## DESCRIPTION OF THE TASK:
Write out every line of the data below exactly as given.

┌─ DATASET RECORDS

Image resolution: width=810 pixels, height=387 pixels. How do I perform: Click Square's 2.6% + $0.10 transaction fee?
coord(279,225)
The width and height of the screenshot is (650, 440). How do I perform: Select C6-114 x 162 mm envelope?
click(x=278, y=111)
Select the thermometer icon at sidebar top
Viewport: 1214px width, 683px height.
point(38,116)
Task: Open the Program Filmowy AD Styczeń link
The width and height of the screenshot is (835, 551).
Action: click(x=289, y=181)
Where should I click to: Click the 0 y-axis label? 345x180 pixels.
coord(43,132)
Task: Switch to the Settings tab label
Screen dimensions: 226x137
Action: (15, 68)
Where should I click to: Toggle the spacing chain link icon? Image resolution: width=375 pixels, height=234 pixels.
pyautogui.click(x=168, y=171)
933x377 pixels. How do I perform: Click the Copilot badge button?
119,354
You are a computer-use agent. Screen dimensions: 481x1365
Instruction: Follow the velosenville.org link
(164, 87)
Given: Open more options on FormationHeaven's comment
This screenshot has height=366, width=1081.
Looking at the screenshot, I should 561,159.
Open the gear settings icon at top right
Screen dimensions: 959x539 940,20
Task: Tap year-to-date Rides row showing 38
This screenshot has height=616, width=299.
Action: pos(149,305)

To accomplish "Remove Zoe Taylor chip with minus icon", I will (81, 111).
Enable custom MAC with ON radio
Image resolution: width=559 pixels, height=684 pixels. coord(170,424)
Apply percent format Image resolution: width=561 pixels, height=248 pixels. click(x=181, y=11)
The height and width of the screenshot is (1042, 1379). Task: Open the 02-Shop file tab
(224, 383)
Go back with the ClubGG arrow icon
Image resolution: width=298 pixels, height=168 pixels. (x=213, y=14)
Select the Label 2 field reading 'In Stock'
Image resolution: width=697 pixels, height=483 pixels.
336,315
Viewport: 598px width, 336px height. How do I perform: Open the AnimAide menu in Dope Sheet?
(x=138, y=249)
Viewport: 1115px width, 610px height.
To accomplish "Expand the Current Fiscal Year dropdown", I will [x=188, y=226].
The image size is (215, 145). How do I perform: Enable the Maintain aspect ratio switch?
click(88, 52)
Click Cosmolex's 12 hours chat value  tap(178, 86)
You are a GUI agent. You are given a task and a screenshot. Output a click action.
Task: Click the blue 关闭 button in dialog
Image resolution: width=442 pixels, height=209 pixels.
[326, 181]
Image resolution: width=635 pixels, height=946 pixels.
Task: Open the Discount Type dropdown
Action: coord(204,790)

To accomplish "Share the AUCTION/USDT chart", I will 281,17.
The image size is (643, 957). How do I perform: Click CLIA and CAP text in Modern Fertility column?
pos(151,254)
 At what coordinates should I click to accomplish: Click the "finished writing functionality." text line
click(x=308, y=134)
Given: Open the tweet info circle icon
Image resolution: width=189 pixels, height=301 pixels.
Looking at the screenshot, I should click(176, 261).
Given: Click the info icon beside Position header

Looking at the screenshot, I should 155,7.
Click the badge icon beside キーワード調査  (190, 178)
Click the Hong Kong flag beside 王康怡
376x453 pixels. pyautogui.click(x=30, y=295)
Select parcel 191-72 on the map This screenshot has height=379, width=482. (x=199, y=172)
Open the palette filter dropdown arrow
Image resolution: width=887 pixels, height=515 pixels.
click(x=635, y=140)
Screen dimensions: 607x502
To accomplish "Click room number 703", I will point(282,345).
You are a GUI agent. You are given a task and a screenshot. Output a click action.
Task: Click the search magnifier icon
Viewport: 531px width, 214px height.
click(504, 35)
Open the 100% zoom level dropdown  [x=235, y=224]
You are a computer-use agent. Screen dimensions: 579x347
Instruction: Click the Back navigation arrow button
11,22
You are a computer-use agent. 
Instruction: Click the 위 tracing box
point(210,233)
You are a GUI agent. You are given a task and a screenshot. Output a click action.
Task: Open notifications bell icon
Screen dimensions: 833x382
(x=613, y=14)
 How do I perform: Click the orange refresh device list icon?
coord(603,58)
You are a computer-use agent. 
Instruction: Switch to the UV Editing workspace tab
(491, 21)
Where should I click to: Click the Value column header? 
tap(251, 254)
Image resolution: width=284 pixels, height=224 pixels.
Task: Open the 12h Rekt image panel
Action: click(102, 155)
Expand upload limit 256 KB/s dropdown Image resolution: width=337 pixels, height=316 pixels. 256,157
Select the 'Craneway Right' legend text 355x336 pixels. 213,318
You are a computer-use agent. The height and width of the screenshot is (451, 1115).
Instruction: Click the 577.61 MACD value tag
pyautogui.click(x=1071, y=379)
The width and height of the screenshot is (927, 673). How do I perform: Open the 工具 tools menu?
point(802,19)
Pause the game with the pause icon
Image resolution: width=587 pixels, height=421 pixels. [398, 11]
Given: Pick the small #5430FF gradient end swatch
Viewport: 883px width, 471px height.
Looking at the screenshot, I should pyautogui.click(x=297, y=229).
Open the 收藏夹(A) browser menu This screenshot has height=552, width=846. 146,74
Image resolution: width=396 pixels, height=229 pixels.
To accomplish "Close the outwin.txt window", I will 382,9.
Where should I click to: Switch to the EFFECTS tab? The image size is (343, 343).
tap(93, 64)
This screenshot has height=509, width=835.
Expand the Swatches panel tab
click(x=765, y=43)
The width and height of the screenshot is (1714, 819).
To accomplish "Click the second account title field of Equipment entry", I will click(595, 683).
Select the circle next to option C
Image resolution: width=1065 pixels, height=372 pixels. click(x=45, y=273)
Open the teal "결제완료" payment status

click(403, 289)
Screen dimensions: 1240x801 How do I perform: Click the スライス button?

└─

## ANSWER FOR THIS EXERCISE:
Image resolution: width=810 pixels, height=387 pixels. How do I perform: Click Square's 2.6% + $0.10 transaction fee?
coord(279,225)
The width and height of the screenshot is (650, 440). How do I perform: Select C6-114 x 162 mm envelope?
click(x=278, y=111)
Select the thermometer icon at sidebar top
Viewport: 1214px width, 683px height.
point(38,116)
Task: Open the Program Filmowy AD Styczeń link
The width and height of the screenshot is (835, 551).
Action: click(x=289, y=181)
Where should I click to: Click the 0 y-axis label? 345x180 pixels.
coord(43,132)
Task: Switch to the Settings tab label
Screen dimensions: 226x137
Action: (15, 68)
Where should I click to: Toggle the spacing chain link icon? Image resolution: width=375 pixels, height=234 pixels.
pyautogui.click(x=168, y=171)
933x377 pixels. How do I perform: Click the Copilot badge button?
119,354
You are a computer-use agent. Screen dimensions: 481x1365
Instruction: Follow the velosenville.org link
(164, 87)
Given: Open more options on FormationHeaven's comment
This screenshot has height=366, width=1081.
Looking at the screenshot, I should 561,159.
Open the gear settings icon at top right
Screen dimensions: 959x539 940,20
Task: Tap year-to-date Rides row showing 38
This screenshot has height=616, width=299.
Action: pos(149,305)

To accomplish "Remove Zoe Taylor chip with minus icon", I will (81, 111).
Enable custom MAC with ON radio
Image resolution: width=559 pixels, height=684 pixels. coord(170,424)
Apply percent format Image resolution: width=561 pixels, height=248 pixels. click(x=181, y=11)
The height and width of the screenshot is (1042, 1379). Task: Open the 02-Shop file tab
(224, 383)
Go back with the ClubGG arrow icon
Image resolution: width=298 pixels, height=168 pixels. (x=213, y=14)
Select the Label 2 field reading 'In Stock'
Image resolution: width=697 pixels, height=483 pixels.
336,315
Viewport: 598px width, 336px height. How do I perform: Open the AnimAide menu in Dope Sheet?
(x=138, y=249)
Viewport: 1115px width, 610px height.
To accomplish "Expand the Current Fiscal Year dropdown", I will [x=188, y=226].
The image size is (215, 145). How do I perform: Enable the Maintain aspect ratio switch?
click(88, 52)
Click Cosmolex's 12 hours chat value  tap(178, 86)
You are a GUI agent. You are given a task and a screenshot. Output a click action.
Task: Click the blue 关闭 button in dialog
Image resolution: width=442 pixels, height=209 pixels.
[326, 181]
Image resolution: width=635 pixels, height=946 pixels.
Task: Open the Discount Type dropdown
Action: coord(204,790)

To accomplish "Share the AUCTION/USDT chart", I will 281,17.
The image size is (643, 957). How do I perform: Click CLIA and CAP text in Modern Fertility column?
pos(151,254)
 At what coordinates should I click to accomplish: Click the "finished writing functionality." text line
click(x=308, y=134)
Given: Open the tweet info circle icon
Image resolution: width=189 pixels, height=301 pixels.
Looking at the screenshot, I should click(176, 261).
Given: Click the info icon beside Position header

Looking at the screenshot, I should 155,7.
Click the badge icon beside キーワード調査  (190, 178)
Click the Hong Kong flag beside 王康怡
376x453 pixels. pyautogui.click(x=30, y=295)
Select parcel 191-72 on the map This screenshot has height=379, width=482. (x=199, y=172)
Open the palette filter dropdown arrow
Image resolution: width=887 pixels, height=515 pixels.
click(x=635, y=140)
Screen dimensions: 607x502
To accomplish "Click room number 703", I will point(282,345).
You are a GUI agent. You are given a task and a screenshot. Output a click action.
Task: Click the search magnifier icon
Viewport: 531px width, 214px height.
click(504, 35)
Open the 100% zoom level dropdown  [x=235, y=224]
You are a computer-use agent. Screen dimensions: 579x347
Instruction: Click the Back navigation arrow button
11,22
You are a computer-use agent. 
Instruction: Click the 위 tracing box
point(210,233)
You are a GUI agent. You are given a task and a screenshot. Output a click action.
Task: Open notifications bell icon
Screen dimensions: 833x382
(x=613, y=14)
 How do I perform: Click the orange refresh device list icon?
coord(603,58)
You are a computer-use agent. 
Instruction: Switch to the UV Editing workspace tab
(491, 21)
Where should I click to: Click the Value column header? 
tap(251, 254)
Image resolution: width=284 pixels, height=224 pixels.
Task: Open the 12h Rekt image panel
Action: click(102, 155)
Expand upload limit 256 KB/s dropdown Image resolution: width=337 pixels, height=316 pixels. 256,157
Select the 'Craneway Right' legend text 355x336 pixels. 213,318
You are a computer-use agent. The height and width of the screenshot is (451, 1115).
Instruction: Click the 577.61 MACD value tag
pyautogui.click(x=1071, y=379)
The width and height of the screenshot is (927, 673). How do I perform: Open the 工具 tools menu?
point(802,19)
Pause the game with the pause icon
Image resolution: width=587 pixels, height=421 pixels. [398, 11]
Given: Pick the small #5430FF gradient end swatch
Viewport: 883px width, 471px height.
Looking at the screenshot, I should pyautogui.click(x=297, y=229).
Open the 收藏夹(A) browser menu This screenshot has height=552, width=846. 146,74
Image resolution: width=396 pixels, height=229 pixels.
To accomplish "Close the outwin.txt window", I will 382,9.
Where should I click to: Switch to the EFFECTS tab? The image size is (343, 343).
tap(93, 64)
This screenshot has height=509, width=835.
Expand the Swatches panel tab
click(x=765, y=43)
The width and height of the screenshot is (1714, 819).
To accomplish "Click the second account title field of Equipment entry", I will click(595, 683).
Select the circle next to option C
Image resolution: width=1065 pixels, height=372 pixels. click(x=45, y=273)
Open the teal "결제완료" payment status

click(403, 289)
Screen dimensions: 1240x801 How do I perform: Click the スライス button?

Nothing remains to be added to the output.